Detalhes bibliográficos
Ano de defesa: 2020
Autor(a) principal: Schmitt, Bruna Koch
Orientador(a): Rigo, Sandro José
Banca de defesa: Não Informado pela instituição
Tipo de documento: Dissertação
Tipo de acesso: Acesso aberto
Idioma: eng
Instituição de defesa: Universidade do Vale do Rio dos Sinos
Programa de Pós-Graduação: Programa de Pós-Graduação em Computação Aplicada
Departamento: Escola Politécnica
País: Brasil
Palavras-chave em Português:
Palavras-chave em Inglês:
Área do conhecimento CNPq:
Link de acesso: http://www.repositorio.jesuita.org.br/handle/UNISINOS/9214
Resumo: Deep Learning (DL) methods have been extensively used in many Natural Language Processing (NLP) tasks, including in semantic relation extraction. However, the performance of these methods is dependent on the type and quality of information being used as features. In NLP, linguistic information is being increasingly used to improve the performance of DL algorithms, such as pre-trained word embeddings, part-of-speech (POS) tags, synonyms, etc, and the use of linguistic information is now present in several state-of-the-art algorithms in relation extraction. However, no effort has been made to understand exactly the impact that linguistic information from different levels of abstraction (morphological, syntactic, semantic) has in these algorithms in a semantic relation extraction task, which we believe may bring insights in the way deep learning algorithms generalize language constructs when compared to the way humans process language.
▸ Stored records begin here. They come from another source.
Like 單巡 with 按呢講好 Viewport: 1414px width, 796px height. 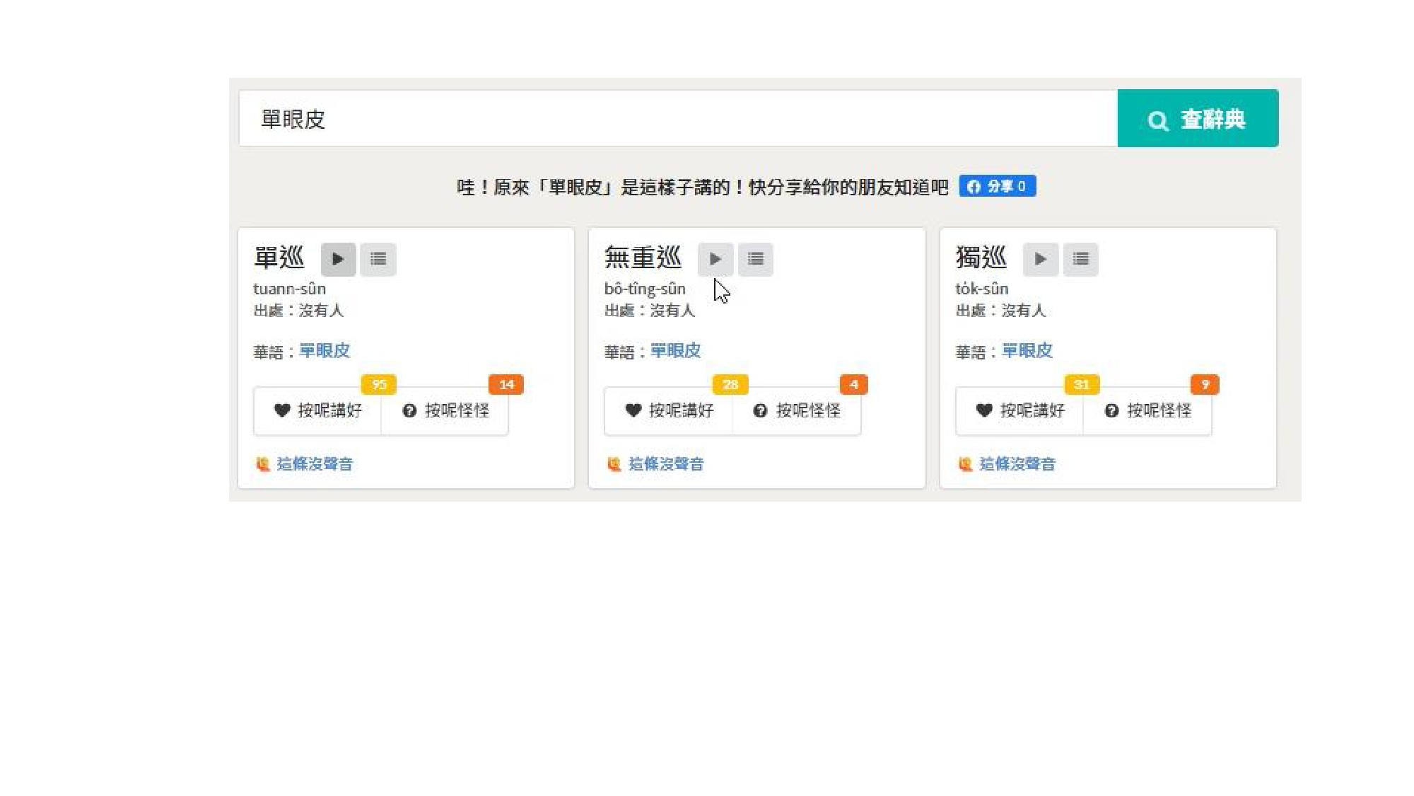pos(317,410)
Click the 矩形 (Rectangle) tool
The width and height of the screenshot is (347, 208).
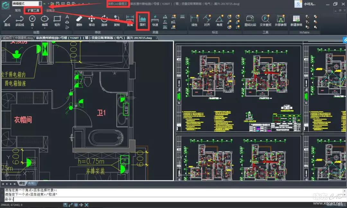(x=57, y=21)
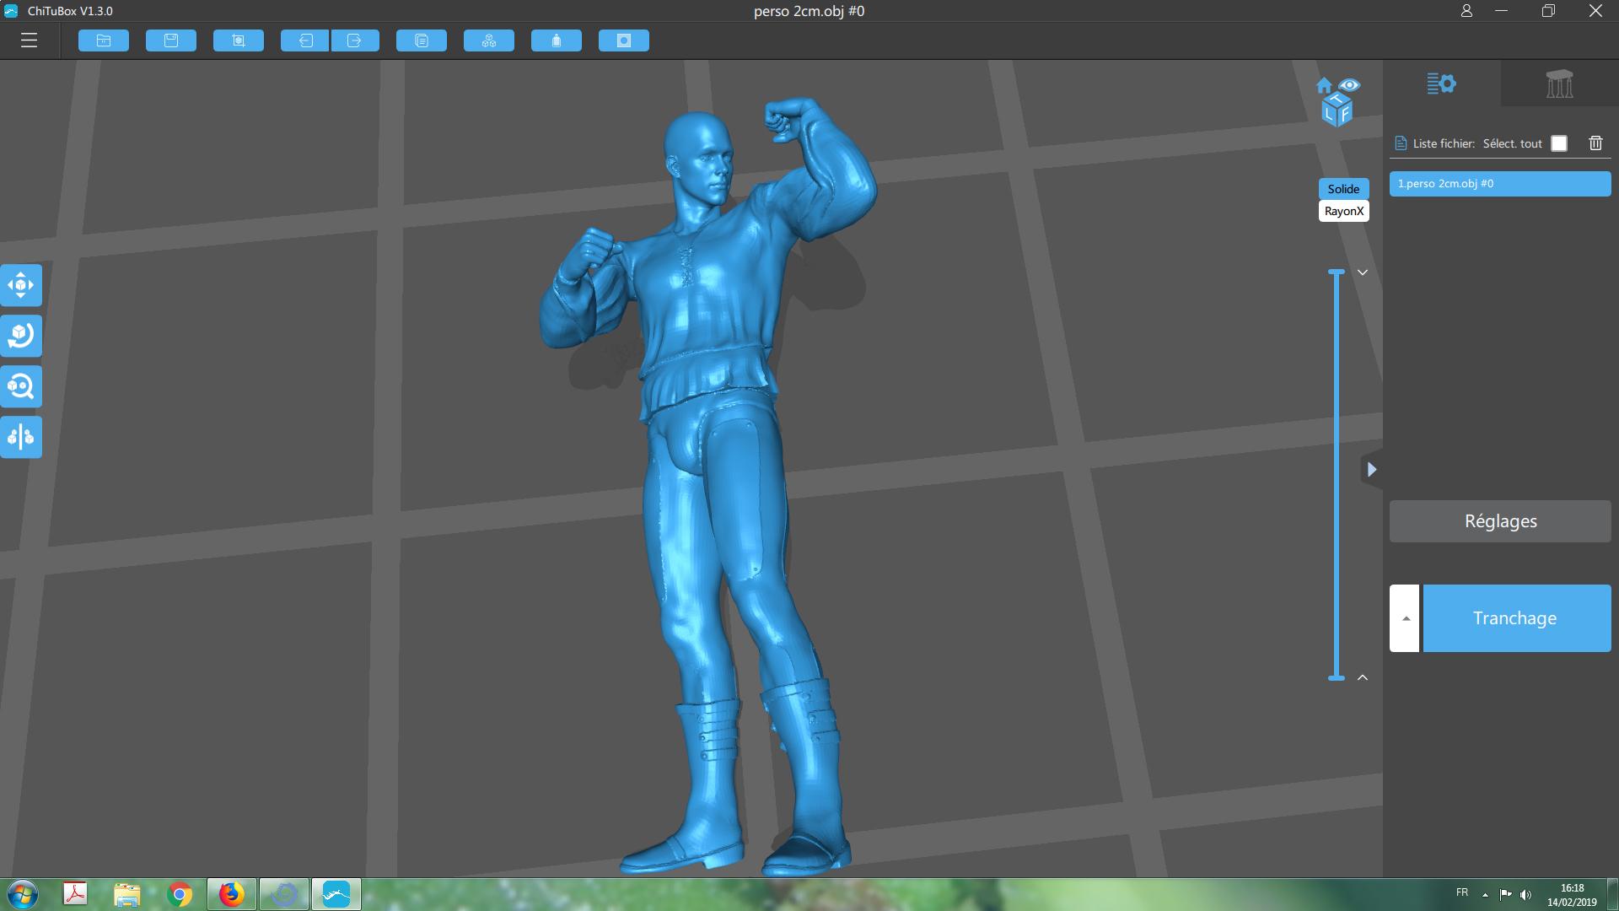The width and height of the screenshot is (1619, 911).
Task: Click down chevron atop layer slider
Action: tap(1363, 272)
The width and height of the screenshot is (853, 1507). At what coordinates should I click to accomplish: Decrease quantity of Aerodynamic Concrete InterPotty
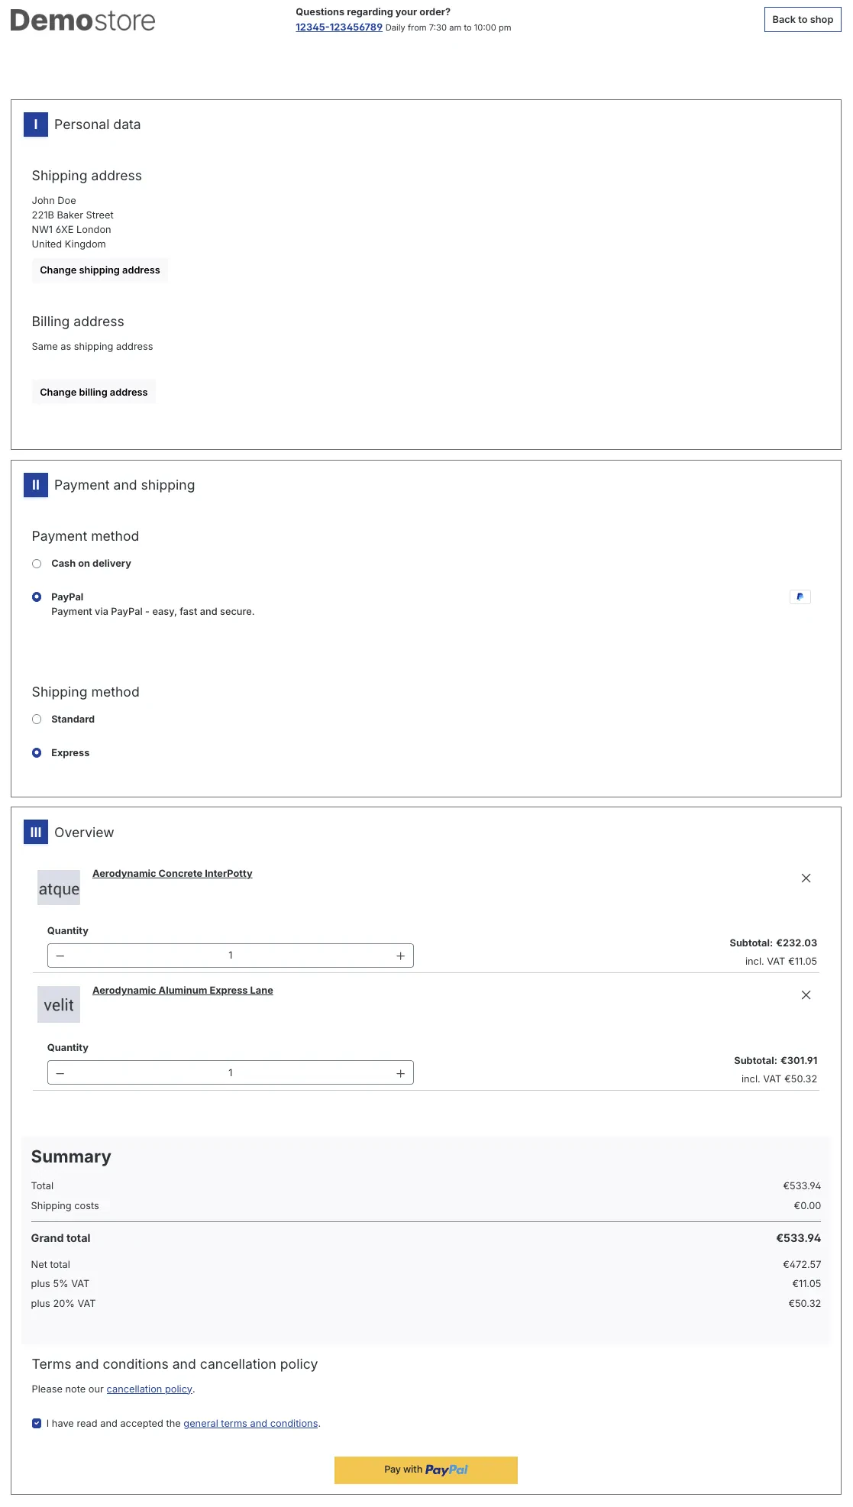click(60, 956)
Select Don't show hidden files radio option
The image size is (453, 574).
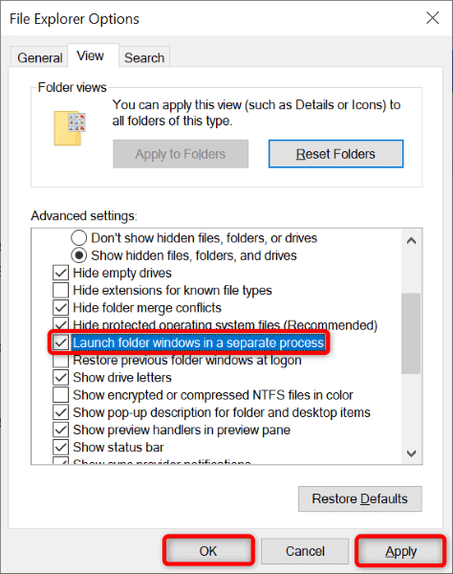coord(78,238)
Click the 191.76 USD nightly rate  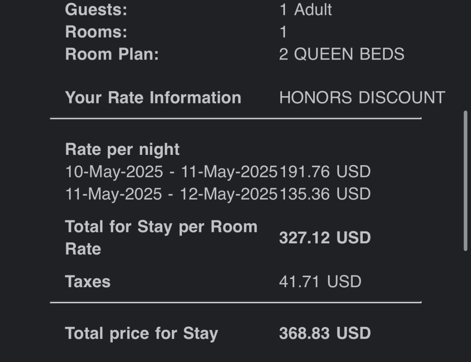[325, 172]
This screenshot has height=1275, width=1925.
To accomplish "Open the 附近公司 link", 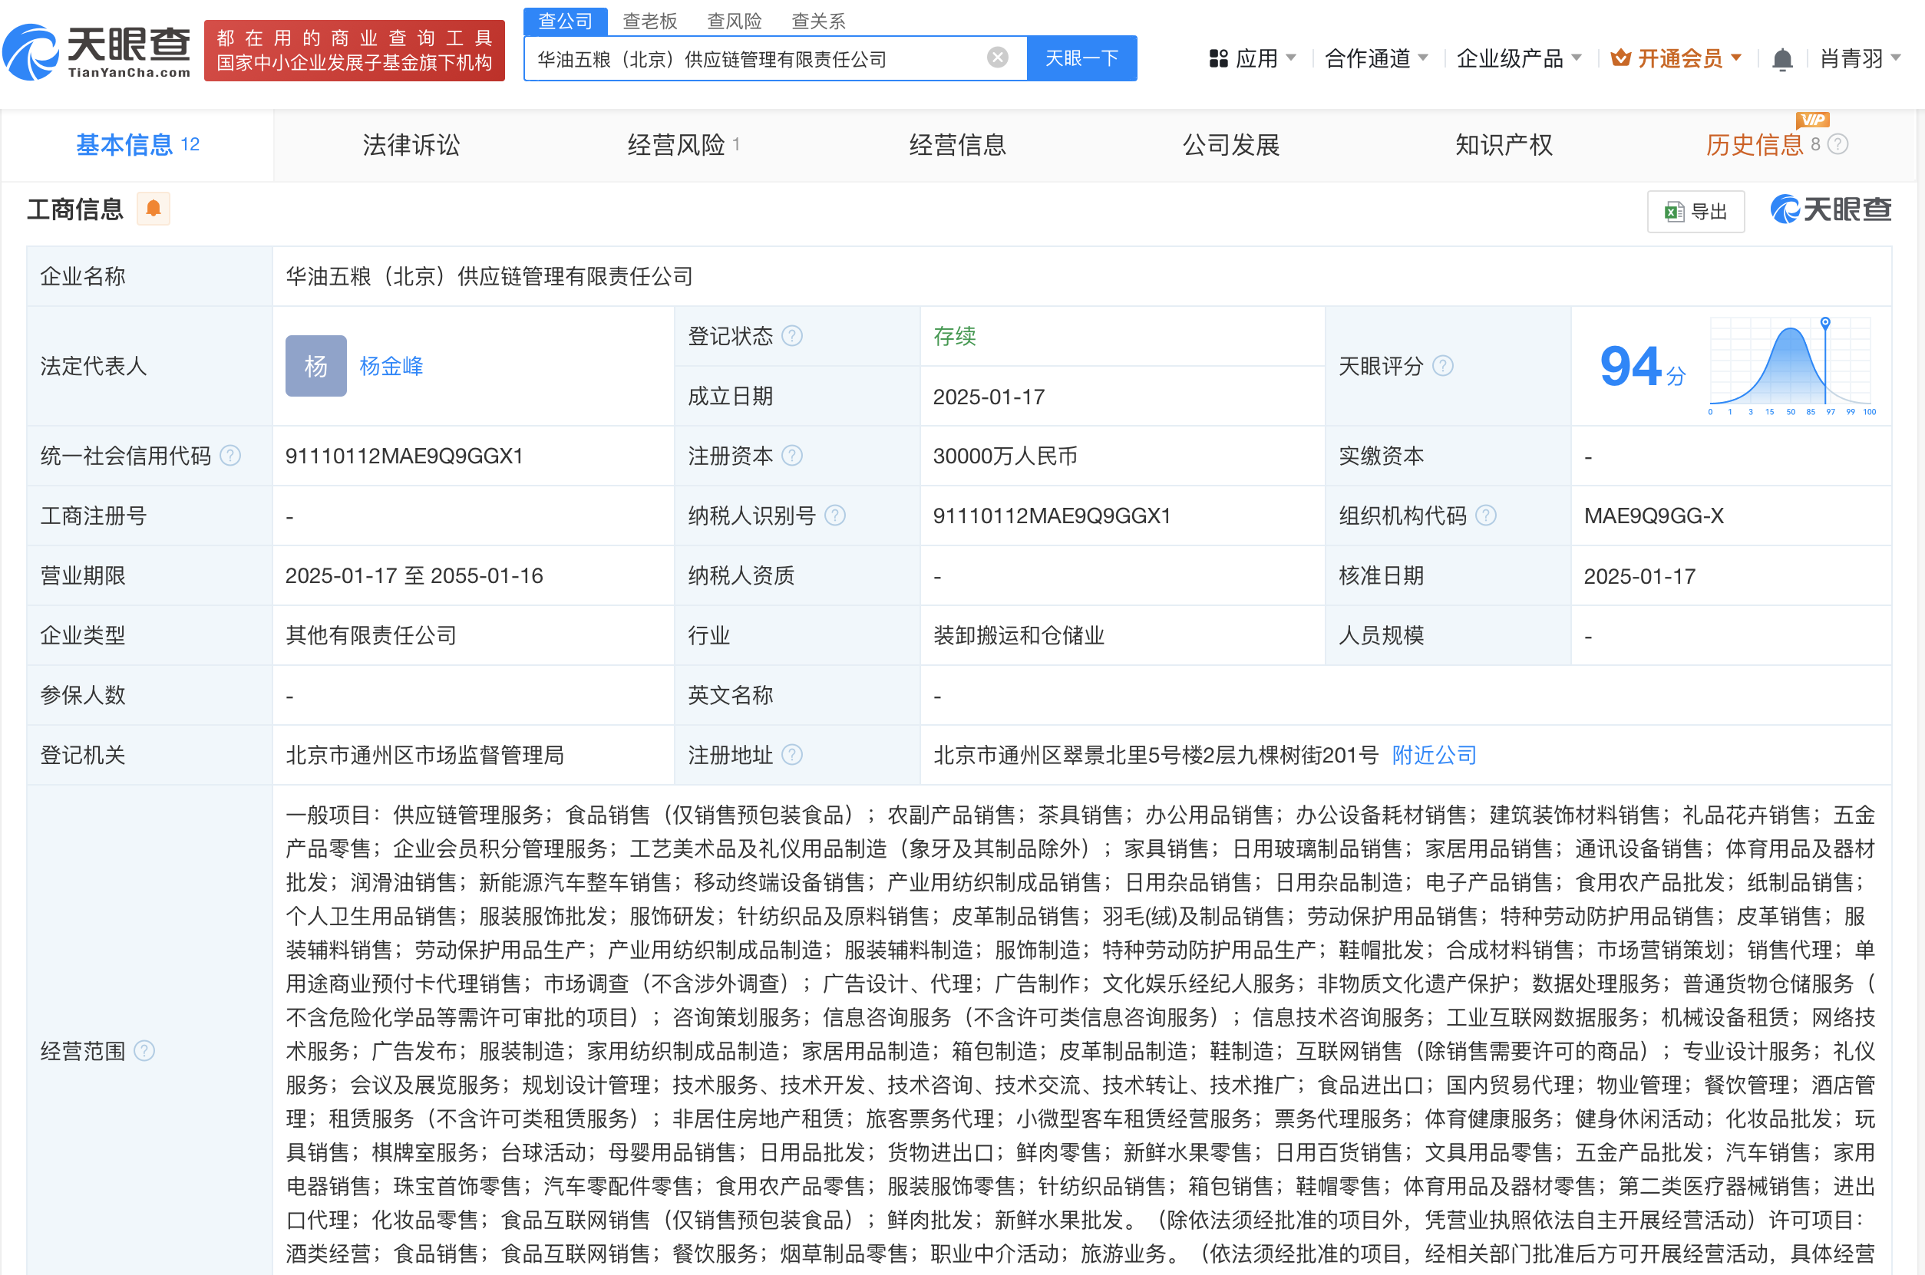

To do this, we have performed several experiments using a recurrent neural network (RNN) and analyzed how the linguistic information (part-of-speech tags, dependency tags, hypernyms, frames, verb classes) and different word embeddings (tokenizer, word2vec, GloVe, and BERT) impact on the model performance. From our results, we were able to see that different word embeddings techniques did not present significant difference on the performance. Considering the linguistic information, the hypernyms did improve the model performance, however the improvement was small, therefore it may not be cost effective to use a semantic resource to achieve this degree of improvement. Overall, our model performed significantly well compared to the existing models from the literature, given the simplicity of the deep learning architecture used, and for some experiments our model outperformed several models presented in the literature. We conclude that with this analysis we were able to reach a better understanding of whether deep learning algorithms require linguistic information across distinct levels of abstraction to achieve human-like performance in a semantic task.